2016-12-31T20:38:51.000089Z

yeah generators aren't generally for production stuff

2016-12-31T20:43:20.000090Z

I want a combinator that doesn't match anything

2016-12-31T20:43:41.000091Z

I thought maybe (combo/alt) but that returns ε

zmaril 2016-12-31T20:44:11.000092Z

(gen/such-that (constantly false)) or something?

2016-12-31T20:44:18.000093Z

a combinator, not a generator

zmaril 2016-12-31T20:44:22.000094Z

oh right sorry

2016-12-31T20:44:38.000095Z

I guess I can do negative lookahead with epsilon?

zmaril 2016-12-31T20:44:52.000096Z

or a really unlikely string?

zmaril 2016-12-31T20:45:27.000097Z

like (string "THISWILLNEVERBEMATCHEDHOPEFULLY")

2016-12-31T20:46:12.000098Z

🙂

zmaril 2016-12-31T20:46:30.000099Z

we're not fancy here

2016-12-31T20:46:38.000100Z

(string (str (java.util.UUID/randomUUID)))

zmaril 2016-12-31T20:46:56.000101Z

that works!

2016-12-31T20:48:24.000102Z

I have an alternate thing in my codebase that could be called a parser, but instaparse also has something by that name so I called it a parsifier instead

2016-12-31T20:48:32.000103Z

and it's hard to remember that word because it could also have been parsinator

zmaril 2016-12-31T20:49:34.000104Z

hahaha

zmaril 2016-12-31T20:50:17.000105Z

(defn enlive-output-&gt;datascript-datums [m]
 (if-not (map? m)
    {:type :value :value m}
    (as-&gt; m $
        (assoc $ :meta (meta m))
        (assoc $ :db/id (d/tempid :mcc))
        (transform [:content ALL] enlive-output-&gt;datascript-datums $))))

This will take enlive output and make it so you can query it from datascript

2016-12-31T20:53:24.000106Z

does instaparse use its own regex engine?

zmaril 2016-12-31T20:53:37.000107Z

2016-12-31T20:53:40.000108Z

I just got a misparse where the thing matches the regex but instaparse disagrees

zmaril 2016-12-31T20:53:42.000109Z

depends on java if I recall

2016-12-31T20:53:52.000110Z

and reordering a disjunction in the regex fixes it

zmaril 2016-12-31T20:54:04.000111Z

hmm

2016-12-31T20:54:10.000112Z

this is the instparse-cljs thing in particular, but still on the jvm

zmaril 2016-12-31T20:54:16.000113Z

check if instaparse passes any flags in

2016-12-31T20:55:53.000114Z

here's the failing version: https://www.refheap.com/124435

zmaril 2016-12-31T20:58:11.000115Z

hmm

zmaril 2016-12-31T20:58:18.000116Z

"0/2" parses

zmaril 2016-12-31T20:58:44.000119Z

can you add in some parens to the second part to clarify your intent

2016-12-31T20:59:59.000120Z

"0/2" is not supposed to parse o_O

2016-12-31T21:00:34.000121Z

I see that's my fault though

zmaril 2016-12-31T21:03:49.000122Z

aengelberg 2016-12-31T21:59:41.000123Z

I second !epsilon as the "don't parse"

aengelberg 2016-12-31T22:00:29.000124Z

also instaparse fails on infinite loop grammars, so this might work

never-succeed = never-succeed

(then use never-succeed wherever)

2016-12-31T22:01:58.000125Z

@aengelberg do you think the current behavior of (combo/alt) is bad/weird?

2016-12-31T22:02:44.000126Z

my hunch is that According To Math it should either throw or not match anything

aengelberg 2016-12-31T22:03:01.000127Z

yeah I agree with your instinct.

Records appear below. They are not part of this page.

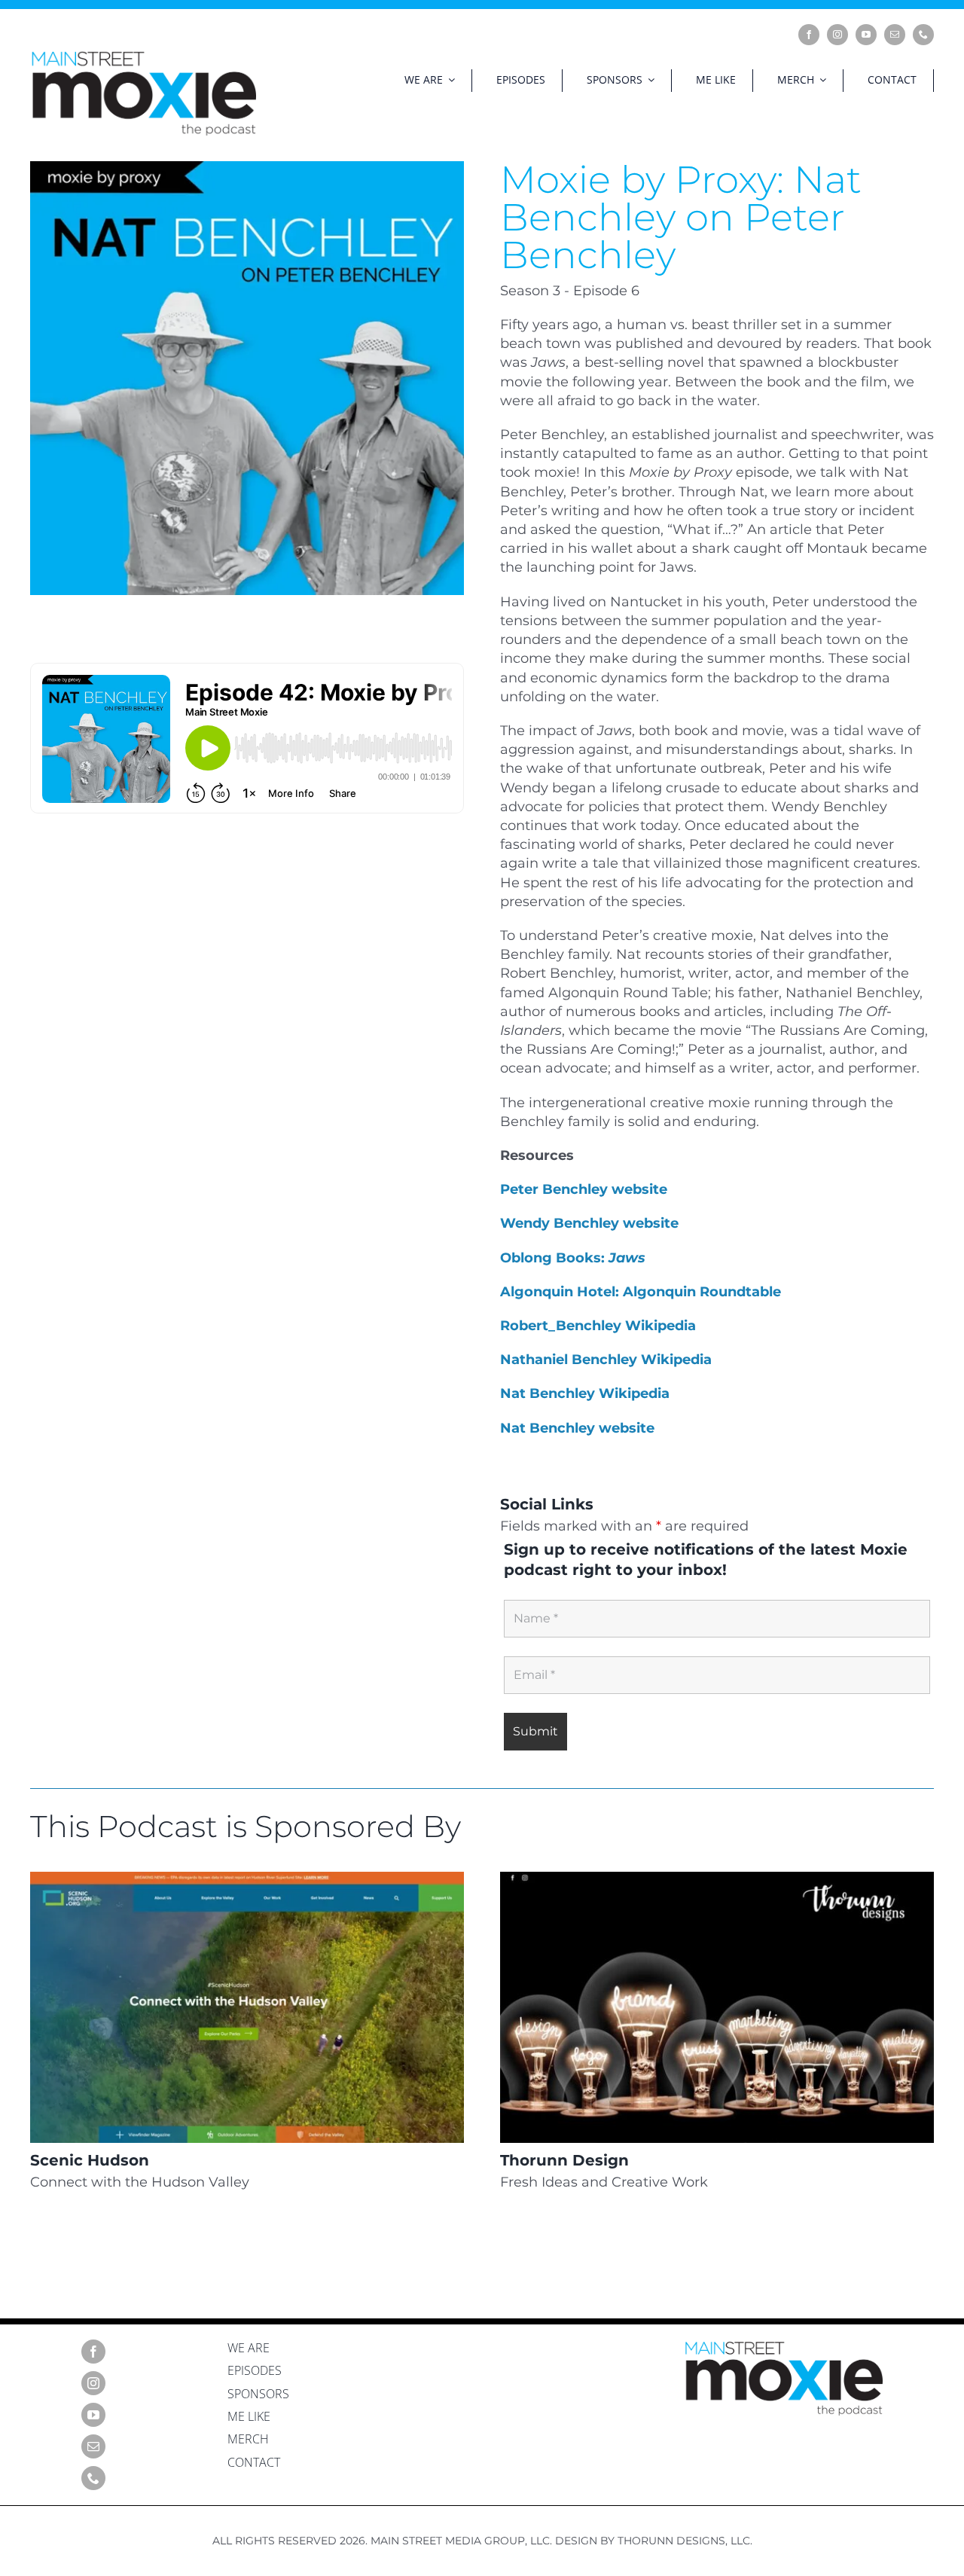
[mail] (894, 34)
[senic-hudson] (247, 1878)
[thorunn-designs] (717, 1878)
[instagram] (837, 34)
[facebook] (808, 34)
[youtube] (866, 34)
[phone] (923, 34)
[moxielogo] (143, 55)
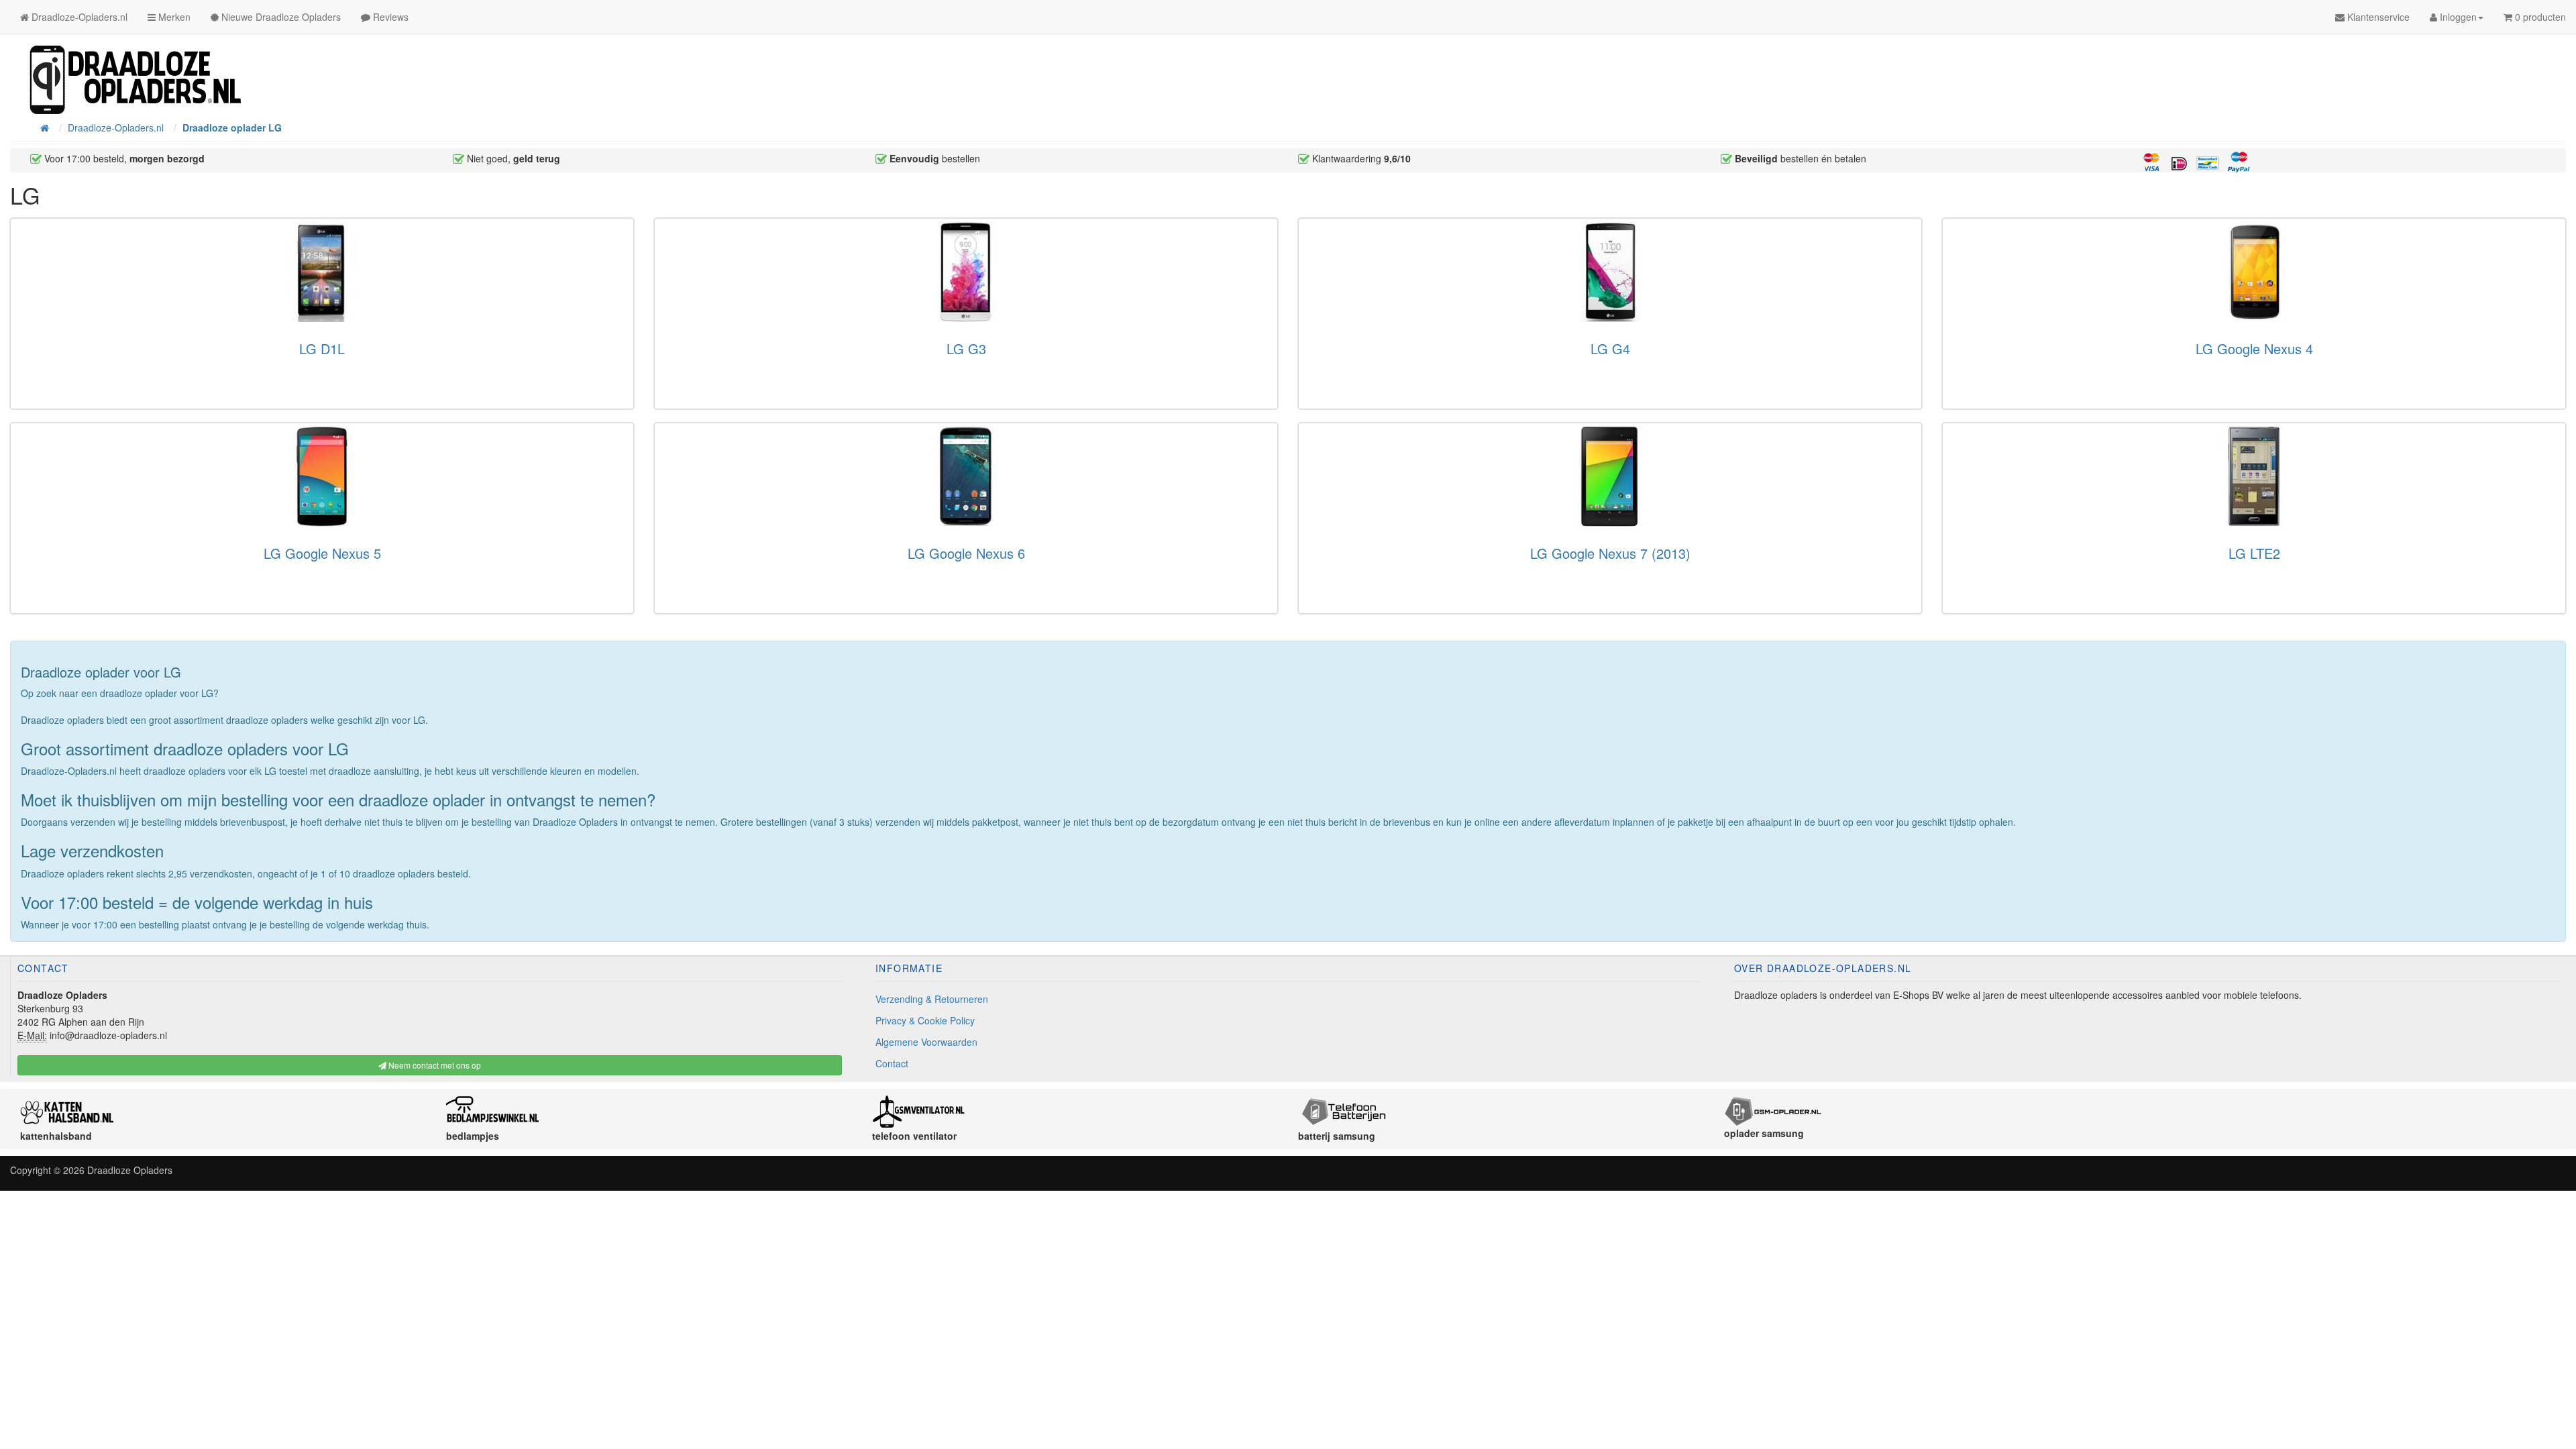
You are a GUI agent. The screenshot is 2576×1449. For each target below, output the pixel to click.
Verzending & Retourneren (931, 999)
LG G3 (966, 348)
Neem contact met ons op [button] (433, 1065)
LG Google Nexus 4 (2254, 348)
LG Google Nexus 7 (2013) (1610, 553)
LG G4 (1610, 348)
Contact (891, 1063)
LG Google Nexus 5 (322, 553)
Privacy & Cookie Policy (925, 1020)
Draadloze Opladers (129, 1170)
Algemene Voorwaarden (926, 1042)
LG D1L (322, 348)
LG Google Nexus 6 (966, 553)
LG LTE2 (2254, 553)
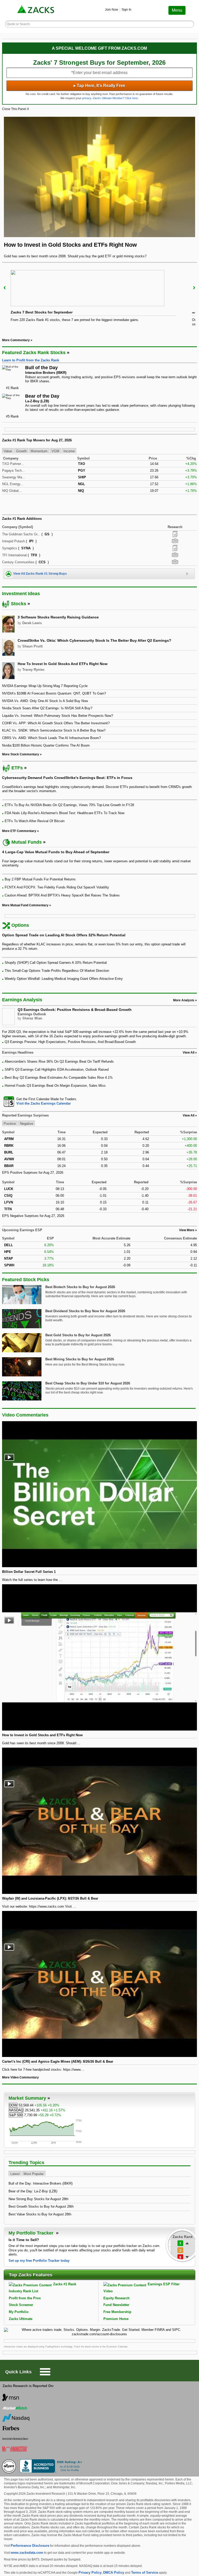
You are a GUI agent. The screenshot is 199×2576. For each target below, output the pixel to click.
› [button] (194, 287)
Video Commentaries (25, 1415)
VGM (55, 451)
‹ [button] (4, 287)
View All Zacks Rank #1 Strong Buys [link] (40, 573)
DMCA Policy (113, 2572)
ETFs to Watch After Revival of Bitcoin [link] (35, 821)
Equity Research (116, 2298)
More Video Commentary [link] (20, 2077)
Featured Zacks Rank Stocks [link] (34, 352)
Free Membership (117, 2312)
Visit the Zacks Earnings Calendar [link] (43, 1103)
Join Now (111, 9)
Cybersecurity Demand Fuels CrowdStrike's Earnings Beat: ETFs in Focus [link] (67, 778)
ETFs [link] (17, 767)
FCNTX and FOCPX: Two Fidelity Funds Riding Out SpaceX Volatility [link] (57, 887)
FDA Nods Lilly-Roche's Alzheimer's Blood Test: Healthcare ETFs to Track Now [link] (64, 813)
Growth (21, 451)
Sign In (126, 9)
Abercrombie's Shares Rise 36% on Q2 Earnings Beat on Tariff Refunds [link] (59, 1061)
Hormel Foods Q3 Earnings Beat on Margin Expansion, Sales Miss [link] (55, 1086)
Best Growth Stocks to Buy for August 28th (41, 2206)
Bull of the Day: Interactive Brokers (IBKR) (41, 2183)
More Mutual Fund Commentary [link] (25, 905)
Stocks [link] (18, 603)
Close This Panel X (15, 109)
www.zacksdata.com (27, 2553)
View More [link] (186, 1230)
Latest (15, 2174)
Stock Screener (21, 2305)
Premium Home (116, 2319)
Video (108, 2291)
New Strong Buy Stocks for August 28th (38, 2199)
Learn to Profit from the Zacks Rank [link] (30, 360)
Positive (10, 1124)
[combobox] (99, 1101)
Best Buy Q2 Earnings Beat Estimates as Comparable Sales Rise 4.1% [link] (59, 1077)
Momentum (39, 451)
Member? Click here (115, 98)
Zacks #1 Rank (64, 2284)
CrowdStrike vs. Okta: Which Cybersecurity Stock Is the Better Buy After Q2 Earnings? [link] (94, 640)
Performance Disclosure (30, 2546)
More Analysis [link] (183, 1000)
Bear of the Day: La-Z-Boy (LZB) (33, 2191)
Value (8, 451)
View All (188, 1115)
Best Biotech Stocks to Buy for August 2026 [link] (80, 1287)
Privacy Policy (90, 2572)
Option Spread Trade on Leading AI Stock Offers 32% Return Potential (63, 935)
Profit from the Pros (25, 2298)
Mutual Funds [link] (26, 842)
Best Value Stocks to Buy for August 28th (40, 2214)
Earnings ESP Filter (164, 2284)
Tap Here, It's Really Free (99, 85)
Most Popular (34, 2174)
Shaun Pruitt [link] (32, 646)
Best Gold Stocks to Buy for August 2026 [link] (78, 1335)
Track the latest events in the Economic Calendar (100, 2346)
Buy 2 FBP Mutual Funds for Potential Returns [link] (40, 879)
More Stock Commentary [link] (20, 754)
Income (69, 451)
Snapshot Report (175, 541)
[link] (36, 10)
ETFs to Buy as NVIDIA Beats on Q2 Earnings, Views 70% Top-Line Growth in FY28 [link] (69, 805)
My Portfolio (19, 2312)
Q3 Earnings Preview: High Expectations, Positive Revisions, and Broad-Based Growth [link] (70, 1042)
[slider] (99, 300)
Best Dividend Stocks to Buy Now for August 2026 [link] (85, 1311)
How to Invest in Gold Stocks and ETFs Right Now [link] (63, 664)
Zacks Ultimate (20, 2319)
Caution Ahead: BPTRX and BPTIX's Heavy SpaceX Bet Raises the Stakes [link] (62, 895)
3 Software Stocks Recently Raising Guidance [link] (58, 617)
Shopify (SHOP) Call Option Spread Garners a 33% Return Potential (56, 963)
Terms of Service (144, 2572)
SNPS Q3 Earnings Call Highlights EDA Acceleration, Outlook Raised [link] (57, 1069)
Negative (26, 1124)
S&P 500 (16, 2115)
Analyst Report (175, 534)
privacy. (87, 98)
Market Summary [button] (27, 2098)
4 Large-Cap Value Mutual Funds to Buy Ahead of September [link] (55, 852)
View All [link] (188, 1052)
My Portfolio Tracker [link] (32, 2233)
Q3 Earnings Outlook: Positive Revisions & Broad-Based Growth (75, 1010)
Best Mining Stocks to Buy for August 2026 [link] (79, 1359)
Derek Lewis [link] (32, 623)
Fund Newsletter (116, 2305)
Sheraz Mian (32, 1018)
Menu (177, 10)
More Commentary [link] (16, 340)
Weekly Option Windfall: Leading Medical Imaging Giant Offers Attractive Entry (64, 979)
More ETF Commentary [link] (19, 831)
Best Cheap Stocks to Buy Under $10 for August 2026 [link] (87, 1383)
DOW (13, 2105)
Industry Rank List (23, 2291)
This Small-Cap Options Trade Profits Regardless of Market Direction (57, 971)
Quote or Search (18, 24)
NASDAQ (16, 2110)
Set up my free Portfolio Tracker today (39, 2261)
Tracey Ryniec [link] (33, 670)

Not really sure what the thinking was in that design.

2016-12-31T22:03:17.000128Z

my argument is that because (combo/alt p) probably does not match ε, neither should (combo/alt)

aengelberg 2016-12-31T22:03:23.000129Z

Maybe since "don't parse anything" isn't really a common use case

2016-12-31T22:03:33.000130Z

you shouldn't parse more things by removing an arg from combo/alt

aengelberg 2016-12-31T22:03:46.000131Z

agreed

2016-12-31T22:04:03.000132Z

yeah I always end up finding the uncommon use cases

2016-12-31T22:04:25.000133Z

for a while every time I tried to use CLJS I ended up creating a jira ticket

aengelberg 2016-12-31T22:04:55.000134Z

#gobigorgohome

aengelberg 2016-12-31T22:06:09.000135Z

I think I know why your parser is failing

aengelberg 2016-12-31T22:06:48.000136Z

The regex for the denominator, when given "25" as input, may arbitrarily decide to match either "2" or "25"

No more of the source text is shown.